* DATA TO USE
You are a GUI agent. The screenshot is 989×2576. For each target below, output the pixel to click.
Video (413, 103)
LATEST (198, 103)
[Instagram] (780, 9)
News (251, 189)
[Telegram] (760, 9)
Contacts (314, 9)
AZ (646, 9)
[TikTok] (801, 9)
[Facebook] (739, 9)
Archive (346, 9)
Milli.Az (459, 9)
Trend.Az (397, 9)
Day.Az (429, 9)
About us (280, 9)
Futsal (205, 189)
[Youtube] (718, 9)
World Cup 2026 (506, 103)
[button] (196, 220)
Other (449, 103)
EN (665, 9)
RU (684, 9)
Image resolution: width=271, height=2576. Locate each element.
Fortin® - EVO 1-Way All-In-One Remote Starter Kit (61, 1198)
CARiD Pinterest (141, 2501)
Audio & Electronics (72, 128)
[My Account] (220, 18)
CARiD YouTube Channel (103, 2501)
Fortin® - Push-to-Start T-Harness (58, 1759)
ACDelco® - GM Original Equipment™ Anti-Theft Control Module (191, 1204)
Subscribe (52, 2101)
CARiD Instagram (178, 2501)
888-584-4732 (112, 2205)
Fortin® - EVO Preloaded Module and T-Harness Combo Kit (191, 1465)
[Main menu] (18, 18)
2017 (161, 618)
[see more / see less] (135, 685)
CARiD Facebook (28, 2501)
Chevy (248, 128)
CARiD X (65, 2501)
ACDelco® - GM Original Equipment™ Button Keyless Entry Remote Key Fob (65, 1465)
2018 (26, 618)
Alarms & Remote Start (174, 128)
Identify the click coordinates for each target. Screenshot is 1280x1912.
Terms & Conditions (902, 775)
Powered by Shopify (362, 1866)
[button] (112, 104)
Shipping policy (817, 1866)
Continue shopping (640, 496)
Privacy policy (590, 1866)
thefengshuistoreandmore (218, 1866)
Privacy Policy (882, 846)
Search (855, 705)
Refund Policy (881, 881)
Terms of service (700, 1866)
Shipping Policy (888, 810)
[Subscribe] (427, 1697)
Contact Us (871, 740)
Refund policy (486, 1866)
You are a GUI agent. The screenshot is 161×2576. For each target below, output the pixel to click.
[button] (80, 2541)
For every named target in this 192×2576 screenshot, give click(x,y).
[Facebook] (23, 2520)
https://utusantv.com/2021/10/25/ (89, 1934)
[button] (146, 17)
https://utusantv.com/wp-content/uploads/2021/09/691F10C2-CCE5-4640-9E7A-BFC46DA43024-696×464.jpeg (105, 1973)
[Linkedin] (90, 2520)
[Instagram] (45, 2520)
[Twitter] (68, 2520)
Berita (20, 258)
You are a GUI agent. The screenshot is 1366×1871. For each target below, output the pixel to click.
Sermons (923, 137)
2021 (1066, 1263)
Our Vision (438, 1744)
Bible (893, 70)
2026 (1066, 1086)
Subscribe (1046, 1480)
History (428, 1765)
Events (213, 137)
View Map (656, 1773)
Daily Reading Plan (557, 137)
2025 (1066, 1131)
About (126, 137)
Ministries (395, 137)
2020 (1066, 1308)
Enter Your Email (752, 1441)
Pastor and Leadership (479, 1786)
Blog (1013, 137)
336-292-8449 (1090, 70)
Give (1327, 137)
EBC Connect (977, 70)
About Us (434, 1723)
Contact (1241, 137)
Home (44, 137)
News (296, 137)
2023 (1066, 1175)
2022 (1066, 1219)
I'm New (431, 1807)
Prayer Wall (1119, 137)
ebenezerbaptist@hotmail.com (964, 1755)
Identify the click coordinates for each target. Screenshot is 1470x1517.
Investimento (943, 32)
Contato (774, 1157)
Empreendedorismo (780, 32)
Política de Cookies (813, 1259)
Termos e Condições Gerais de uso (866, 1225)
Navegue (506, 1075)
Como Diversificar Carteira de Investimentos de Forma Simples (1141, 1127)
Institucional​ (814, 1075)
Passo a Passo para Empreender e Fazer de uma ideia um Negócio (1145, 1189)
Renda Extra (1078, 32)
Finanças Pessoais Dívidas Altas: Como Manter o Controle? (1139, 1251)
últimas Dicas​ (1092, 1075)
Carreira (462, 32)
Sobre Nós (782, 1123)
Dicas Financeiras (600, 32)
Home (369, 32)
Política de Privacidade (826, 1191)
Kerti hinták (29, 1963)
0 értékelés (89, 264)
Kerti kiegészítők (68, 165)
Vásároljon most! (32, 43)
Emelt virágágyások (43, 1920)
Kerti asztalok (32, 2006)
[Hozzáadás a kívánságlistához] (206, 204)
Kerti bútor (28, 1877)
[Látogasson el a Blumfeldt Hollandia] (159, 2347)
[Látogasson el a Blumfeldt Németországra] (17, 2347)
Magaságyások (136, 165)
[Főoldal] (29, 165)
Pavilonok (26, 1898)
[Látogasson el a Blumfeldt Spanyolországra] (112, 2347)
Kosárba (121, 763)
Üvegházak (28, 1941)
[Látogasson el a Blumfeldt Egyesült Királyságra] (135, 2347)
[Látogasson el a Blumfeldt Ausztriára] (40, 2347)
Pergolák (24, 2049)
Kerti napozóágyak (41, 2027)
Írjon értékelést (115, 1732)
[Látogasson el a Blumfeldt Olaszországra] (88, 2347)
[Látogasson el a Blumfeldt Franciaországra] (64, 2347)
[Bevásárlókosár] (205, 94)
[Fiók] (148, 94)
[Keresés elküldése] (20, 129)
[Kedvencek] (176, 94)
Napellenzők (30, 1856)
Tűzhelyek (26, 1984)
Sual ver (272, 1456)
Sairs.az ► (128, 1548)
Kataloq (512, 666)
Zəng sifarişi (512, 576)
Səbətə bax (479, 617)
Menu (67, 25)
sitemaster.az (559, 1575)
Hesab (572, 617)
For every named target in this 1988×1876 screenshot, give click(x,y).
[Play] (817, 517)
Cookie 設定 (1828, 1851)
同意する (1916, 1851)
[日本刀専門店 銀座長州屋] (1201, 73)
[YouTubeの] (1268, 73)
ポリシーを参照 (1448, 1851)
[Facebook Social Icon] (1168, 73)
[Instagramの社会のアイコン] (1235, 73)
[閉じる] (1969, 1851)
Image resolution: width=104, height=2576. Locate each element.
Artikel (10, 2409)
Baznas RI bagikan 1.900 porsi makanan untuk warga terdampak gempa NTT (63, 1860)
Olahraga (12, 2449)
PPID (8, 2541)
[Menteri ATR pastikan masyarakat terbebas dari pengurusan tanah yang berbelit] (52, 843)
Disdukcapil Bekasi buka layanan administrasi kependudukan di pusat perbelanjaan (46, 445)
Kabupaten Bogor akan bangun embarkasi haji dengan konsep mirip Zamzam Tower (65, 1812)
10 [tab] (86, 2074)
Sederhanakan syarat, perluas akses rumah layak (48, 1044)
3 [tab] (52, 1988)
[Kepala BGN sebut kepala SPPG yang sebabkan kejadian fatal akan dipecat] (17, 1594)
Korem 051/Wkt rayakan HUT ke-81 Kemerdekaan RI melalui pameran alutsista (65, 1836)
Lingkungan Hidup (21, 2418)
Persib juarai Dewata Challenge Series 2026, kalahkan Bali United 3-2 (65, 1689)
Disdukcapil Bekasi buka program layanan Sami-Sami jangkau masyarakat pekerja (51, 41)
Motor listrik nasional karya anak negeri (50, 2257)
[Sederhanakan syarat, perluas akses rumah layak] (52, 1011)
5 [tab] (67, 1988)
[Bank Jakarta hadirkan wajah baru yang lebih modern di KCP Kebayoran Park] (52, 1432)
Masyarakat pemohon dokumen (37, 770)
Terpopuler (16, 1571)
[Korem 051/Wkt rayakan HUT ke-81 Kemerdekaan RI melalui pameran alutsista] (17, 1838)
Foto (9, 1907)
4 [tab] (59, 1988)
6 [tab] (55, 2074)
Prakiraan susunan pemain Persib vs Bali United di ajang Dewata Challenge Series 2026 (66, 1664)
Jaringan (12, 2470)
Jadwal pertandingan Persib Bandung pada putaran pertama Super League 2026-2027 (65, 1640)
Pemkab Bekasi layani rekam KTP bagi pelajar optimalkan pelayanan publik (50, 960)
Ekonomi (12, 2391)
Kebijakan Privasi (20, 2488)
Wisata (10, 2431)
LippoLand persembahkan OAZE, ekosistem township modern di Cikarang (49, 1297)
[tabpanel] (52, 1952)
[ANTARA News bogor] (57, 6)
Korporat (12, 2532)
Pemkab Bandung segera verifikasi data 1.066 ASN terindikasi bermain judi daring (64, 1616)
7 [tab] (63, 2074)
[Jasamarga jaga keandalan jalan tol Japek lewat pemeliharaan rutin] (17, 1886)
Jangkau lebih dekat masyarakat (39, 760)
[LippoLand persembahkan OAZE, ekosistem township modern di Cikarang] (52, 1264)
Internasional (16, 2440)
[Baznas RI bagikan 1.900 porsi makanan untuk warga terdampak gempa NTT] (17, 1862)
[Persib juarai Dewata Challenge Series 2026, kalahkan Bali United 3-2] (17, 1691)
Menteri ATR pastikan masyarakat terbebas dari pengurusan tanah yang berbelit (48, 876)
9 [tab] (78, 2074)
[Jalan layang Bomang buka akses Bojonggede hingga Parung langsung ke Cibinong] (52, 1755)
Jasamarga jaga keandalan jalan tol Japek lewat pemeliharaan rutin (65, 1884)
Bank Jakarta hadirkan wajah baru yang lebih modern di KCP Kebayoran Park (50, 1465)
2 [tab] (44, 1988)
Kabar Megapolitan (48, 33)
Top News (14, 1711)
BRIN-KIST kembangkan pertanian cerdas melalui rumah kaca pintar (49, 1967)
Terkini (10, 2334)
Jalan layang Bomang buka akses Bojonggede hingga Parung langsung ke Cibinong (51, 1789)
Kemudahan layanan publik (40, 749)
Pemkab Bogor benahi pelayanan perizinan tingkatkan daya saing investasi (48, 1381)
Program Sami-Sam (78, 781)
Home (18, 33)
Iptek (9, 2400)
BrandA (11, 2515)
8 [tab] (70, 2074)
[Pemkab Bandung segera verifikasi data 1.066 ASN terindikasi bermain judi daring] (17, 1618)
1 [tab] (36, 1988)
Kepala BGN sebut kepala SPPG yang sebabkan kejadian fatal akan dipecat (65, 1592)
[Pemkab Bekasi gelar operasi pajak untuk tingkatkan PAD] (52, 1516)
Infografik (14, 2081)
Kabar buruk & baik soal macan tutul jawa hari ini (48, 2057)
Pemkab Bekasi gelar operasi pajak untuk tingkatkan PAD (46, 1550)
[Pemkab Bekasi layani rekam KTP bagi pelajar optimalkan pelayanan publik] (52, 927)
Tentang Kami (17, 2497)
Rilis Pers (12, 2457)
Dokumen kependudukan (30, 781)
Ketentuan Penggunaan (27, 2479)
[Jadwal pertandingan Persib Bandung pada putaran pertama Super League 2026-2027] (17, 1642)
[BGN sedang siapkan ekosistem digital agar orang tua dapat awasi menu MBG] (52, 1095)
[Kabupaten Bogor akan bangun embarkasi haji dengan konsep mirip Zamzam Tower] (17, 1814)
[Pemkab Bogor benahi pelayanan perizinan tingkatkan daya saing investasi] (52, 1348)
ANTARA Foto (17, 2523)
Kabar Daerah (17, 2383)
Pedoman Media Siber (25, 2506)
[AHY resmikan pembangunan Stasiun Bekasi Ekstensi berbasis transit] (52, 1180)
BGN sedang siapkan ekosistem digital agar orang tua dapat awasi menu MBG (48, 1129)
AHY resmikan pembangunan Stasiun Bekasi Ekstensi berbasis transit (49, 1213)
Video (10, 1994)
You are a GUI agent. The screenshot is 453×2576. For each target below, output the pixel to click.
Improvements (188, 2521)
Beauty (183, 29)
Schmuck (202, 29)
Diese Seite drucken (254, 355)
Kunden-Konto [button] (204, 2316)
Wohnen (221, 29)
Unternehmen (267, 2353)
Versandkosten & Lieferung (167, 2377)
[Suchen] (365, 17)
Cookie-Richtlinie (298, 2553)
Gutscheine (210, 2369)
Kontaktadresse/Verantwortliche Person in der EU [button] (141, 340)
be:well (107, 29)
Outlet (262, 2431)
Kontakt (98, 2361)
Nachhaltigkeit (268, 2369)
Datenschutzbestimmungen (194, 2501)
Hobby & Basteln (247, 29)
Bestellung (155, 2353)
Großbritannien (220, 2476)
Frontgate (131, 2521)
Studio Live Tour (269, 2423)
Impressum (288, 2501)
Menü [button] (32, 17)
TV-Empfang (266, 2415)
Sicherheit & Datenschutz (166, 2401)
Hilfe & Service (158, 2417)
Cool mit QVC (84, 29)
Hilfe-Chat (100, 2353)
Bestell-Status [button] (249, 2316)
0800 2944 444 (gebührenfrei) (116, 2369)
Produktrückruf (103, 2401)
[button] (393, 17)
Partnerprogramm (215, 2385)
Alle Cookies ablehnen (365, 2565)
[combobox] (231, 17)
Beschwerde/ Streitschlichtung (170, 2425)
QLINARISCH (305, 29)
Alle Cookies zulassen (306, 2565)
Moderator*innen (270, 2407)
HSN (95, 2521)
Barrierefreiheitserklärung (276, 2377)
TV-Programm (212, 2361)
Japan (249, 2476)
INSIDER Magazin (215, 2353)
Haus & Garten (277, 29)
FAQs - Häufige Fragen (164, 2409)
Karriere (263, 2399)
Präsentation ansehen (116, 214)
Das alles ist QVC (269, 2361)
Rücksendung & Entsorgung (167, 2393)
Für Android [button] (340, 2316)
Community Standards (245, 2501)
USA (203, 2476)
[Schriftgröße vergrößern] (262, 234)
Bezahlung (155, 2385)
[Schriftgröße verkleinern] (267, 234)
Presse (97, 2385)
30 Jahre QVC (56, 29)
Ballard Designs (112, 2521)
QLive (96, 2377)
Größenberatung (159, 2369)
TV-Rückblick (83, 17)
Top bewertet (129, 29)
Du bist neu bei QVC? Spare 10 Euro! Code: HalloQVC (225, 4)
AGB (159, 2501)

* WHAT IS NEEDED
Reply with the lines from the first line of the entries through the line that contains "EN (665, 9)", repeated exactly with both ends kept, and with nothing else.

* PROBLEM SOLUTION
You are a GUI agent. The screenshot is 989×2576. For each target below, output the pixel to click.
Video (413, 103)
LATEST (198, 103)
[Instagram] (780, 9)
News (251, 189)
[Telegram] (760, 9)
Contacts (314, 9)
AZ (646, 9)
[TikTok] (801, 9)
[Facebook] (739, 9)
Archive (346, 9)
Milli.Az (459, 9)
Trend.Az (397, 9)
Day.Az (429, 9)
About us (280, 9)
Futsal (205, 189)
[Youtube] (718, 9)
World Cup 2026 (506, 103)
[button] (196, 220)
Other (449, 103)
EN (665, 9)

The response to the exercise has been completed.